Benim gibi çok genç yaşda tesâdüflerin sevkıyle yurddışında yaşamaya başlayanlar o ülkelerde Türkiye algısının ne merkezde olduğunu ister istemez merâk ediyorlar.
Acabâ bizi nasıl görüyorlar yâhut daha da kestirmeden acabâ bizi beğeniyorlar mı sorusu, zihinlerdeki “demirbaş” sorulardan biri hâline geliyor. 50 küsur yıl oldu, ben bugün hâlâ elime bir yabancı gazete alıp üstünkörü bile olsa sayfalarını şöyle bir çevirirken gözüm mütemâdiyen ve bir bakıma otomatikman Türkiye’yle ilgili bir haber, bir yorum arar.

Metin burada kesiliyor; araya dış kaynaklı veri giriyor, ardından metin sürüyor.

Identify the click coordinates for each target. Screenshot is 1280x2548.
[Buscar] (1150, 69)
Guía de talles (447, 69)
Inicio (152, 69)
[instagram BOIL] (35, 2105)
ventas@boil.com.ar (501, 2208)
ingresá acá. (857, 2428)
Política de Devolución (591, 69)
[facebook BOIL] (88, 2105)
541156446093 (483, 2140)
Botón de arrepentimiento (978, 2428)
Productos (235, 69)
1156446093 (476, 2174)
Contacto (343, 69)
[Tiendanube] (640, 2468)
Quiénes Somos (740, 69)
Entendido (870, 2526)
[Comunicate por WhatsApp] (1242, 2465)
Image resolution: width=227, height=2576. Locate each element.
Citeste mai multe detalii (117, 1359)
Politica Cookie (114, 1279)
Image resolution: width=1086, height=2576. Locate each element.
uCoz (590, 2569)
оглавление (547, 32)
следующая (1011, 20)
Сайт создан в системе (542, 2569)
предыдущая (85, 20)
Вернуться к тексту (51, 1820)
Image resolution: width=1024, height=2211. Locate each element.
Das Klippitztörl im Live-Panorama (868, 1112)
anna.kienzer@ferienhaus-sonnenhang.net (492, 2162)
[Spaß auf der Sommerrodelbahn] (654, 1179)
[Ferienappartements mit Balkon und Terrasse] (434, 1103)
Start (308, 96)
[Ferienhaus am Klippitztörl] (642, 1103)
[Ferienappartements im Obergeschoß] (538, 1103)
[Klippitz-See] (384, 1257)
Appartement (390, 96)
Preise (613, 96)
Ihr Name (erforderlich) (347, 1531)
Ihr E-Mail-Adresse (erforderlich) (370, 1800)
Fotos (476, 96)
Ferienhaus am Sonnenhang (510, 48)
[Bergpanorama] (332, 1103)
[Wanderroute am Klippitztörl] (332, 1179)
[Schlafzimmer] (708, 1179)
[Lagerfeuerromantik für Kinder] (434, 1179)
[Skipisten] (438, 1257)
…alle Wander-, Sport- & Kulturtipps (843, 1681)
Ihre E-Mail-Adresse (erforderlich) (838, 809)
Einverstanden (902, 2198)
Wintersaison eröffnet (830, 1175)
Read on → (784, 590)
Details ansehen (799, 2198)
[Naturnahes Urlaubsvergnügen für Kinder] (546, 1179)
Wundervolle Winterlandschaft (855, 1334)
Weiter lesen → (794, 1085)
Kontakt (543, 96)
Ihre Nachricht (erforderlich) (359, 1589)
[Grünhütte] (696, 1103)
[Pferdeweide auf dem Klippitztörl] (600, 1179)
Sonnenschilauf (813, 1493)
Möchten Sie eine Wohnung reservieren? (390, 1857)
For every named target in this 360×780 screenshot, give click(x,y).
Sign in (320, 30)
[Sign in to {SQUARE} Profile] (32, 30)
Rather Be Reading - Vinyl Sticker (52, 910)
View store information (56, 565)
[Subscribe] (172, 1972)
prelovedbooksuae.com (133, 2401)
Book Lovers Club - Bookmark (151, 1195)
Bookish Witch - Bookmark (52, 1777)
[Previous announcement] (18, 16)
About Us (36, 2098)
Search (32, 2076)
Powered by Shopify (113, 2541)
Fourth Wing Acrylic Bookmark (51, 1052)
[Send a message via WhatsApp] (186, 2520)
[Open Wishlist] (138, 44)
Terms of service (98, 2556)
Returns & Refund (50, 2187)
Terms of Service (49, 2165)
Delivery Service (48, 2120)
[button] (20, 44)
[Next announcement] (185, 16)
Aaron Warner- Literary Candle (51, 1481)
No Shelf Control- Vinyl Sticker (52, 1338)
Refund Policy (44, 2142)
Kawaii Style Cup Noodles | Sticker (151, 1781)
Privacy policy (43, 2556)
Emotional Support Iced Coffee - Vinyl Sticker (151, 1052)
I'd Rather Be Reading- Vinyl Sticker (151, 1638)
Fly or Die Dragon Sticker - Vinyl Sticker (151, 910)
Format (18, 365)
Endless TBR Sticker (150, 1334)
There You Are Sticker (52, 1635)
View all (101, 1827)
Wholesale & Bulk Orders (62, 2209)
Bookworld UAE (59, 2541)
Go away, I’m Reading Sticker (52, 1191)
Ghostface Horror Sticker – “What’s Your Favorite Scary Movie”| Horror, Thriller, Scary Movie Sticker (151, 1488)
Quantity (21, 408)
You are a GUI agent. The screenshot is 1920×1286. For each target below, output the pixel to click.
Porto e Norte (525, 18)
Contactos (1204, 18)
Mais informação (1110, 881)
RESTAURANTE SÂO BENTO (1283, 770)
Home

Tabii tv’de Türkiye veyâ Türklere dâir bir program olursa da izlemek isterim.
Bu konuya ilişkin olarak bir gözlemimi aktarmak istiyorum:
Benim gencecik bir üniversiteli olarak yurdışına ilk çıkışım 1959’dadır. Zâten o târihden îtibaren ilâmâşallah dönmek de nasîb olmadı desem yeridir. 24 ay yedeksubaylık için önüyle arkasıyla yaklaşık üç yıl bir; Alman televizyonundan ayrıldıkdan sonra ise her sene beşer altışar aylık tevakkuflar. Hepsini toplasanız beş altı sene anca eder. 53 senede dokuz sene.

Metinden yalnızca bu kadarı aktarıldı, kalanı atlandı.